Wednesday, December 15, 2010

Mad

I woke up and realized that it is Garbage Day. I then realized that we hadn't taken out two weeks worth of recycling and envisioned the mountain on the porch. I blew my stack.

I'm so mad at myself because my brain is just not registering things properly. I stared at the recycling all day yesterday, made mention of it, noted that it needed to be taken out before our inspection today, didn't nag, and it's still sitting on our porch. That's 1.

2? I loaned my neighbor over $1,000 back in March. She was to have paid me back by July, then it was August, then no word for two months, then it was by my birthday, then no word, then it was whenever you can afford to pay me the last $156 dollars, then no word; and now I have no income, can't meet my financial obligations, won't be going up to see my family for Christmas, am seriously struggling, and have given her another phone call to explain - still no word. That's 2.

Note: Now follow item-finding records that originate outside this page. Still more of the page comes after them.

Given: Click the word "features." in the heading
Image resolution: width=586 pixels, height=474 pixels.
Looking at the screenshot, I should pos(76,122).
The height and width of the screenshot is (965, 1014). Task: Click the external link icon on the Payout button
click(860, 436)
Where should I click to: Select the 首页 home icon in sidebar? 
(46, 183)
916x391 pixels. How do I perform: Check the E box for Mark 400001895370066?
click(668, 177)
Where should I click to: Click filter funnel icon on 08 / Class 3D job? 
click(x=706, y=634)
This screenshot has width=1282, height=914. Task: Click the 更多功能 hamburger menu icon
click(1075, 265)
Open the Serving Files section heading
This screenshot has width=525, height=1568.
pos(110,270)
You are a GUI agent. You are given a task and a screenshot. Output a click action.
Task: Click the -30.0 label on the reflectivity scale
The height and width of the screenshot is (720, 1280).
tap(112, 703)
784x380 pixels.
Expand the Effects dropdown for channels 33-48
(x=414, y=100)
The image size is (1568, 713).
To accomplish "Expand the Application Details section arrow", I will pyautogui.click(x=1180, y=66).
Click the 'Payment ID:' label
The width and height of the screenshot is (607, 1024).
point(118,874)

3? My ex and his family are more despicable than I ever imagined. I had no idea how ingrained their psychologically abusive natures are. Thanks to two weeks of contact after years of not hearing from them, I now realize how absolutely toxic and harmful they are. All the while they profess to be "Spiritual" and "Loving" insinuating that I am less than they are. I am so mad at them and their lying, manipulative ways. They are self-serving, self-centered hypocrites who deserve everything they have coming to them. Have at them Universe. No prayers for love and enlightenment from me. I'm done. That's 3.

4 - I have to retrain my brain after almost 40 years of being screwed up. It is hard work. The process is getting mixed reviews. I'm committed to doing it, though. I am so tired of working so hard and being ignored, blown off, not having phone calls returned, being taken advantage of, and insulted and maligned. I'm DEFINITELY DONE with all of that bullshit. That's 4.

For today, that's it. I'm mad, furious, fed-up, frustrated, and just down right amazed at how stupid I've been. I have serious concerns about whether or not I'll ever be employed again. I am worried about my brain's abilities. I really don't want to see or talk to anyone for a good long while. I need time to process this whole screwed up life of mine. It is not going to be a pleasant journey. I advise everyone to give me a lot of space.

I'll leave you with this quote: "If it's going to be, it's up to me." - Martin Luther King, Jr.

Time to face reality. It's up to me. I can count on no one but myself. I'm done trying.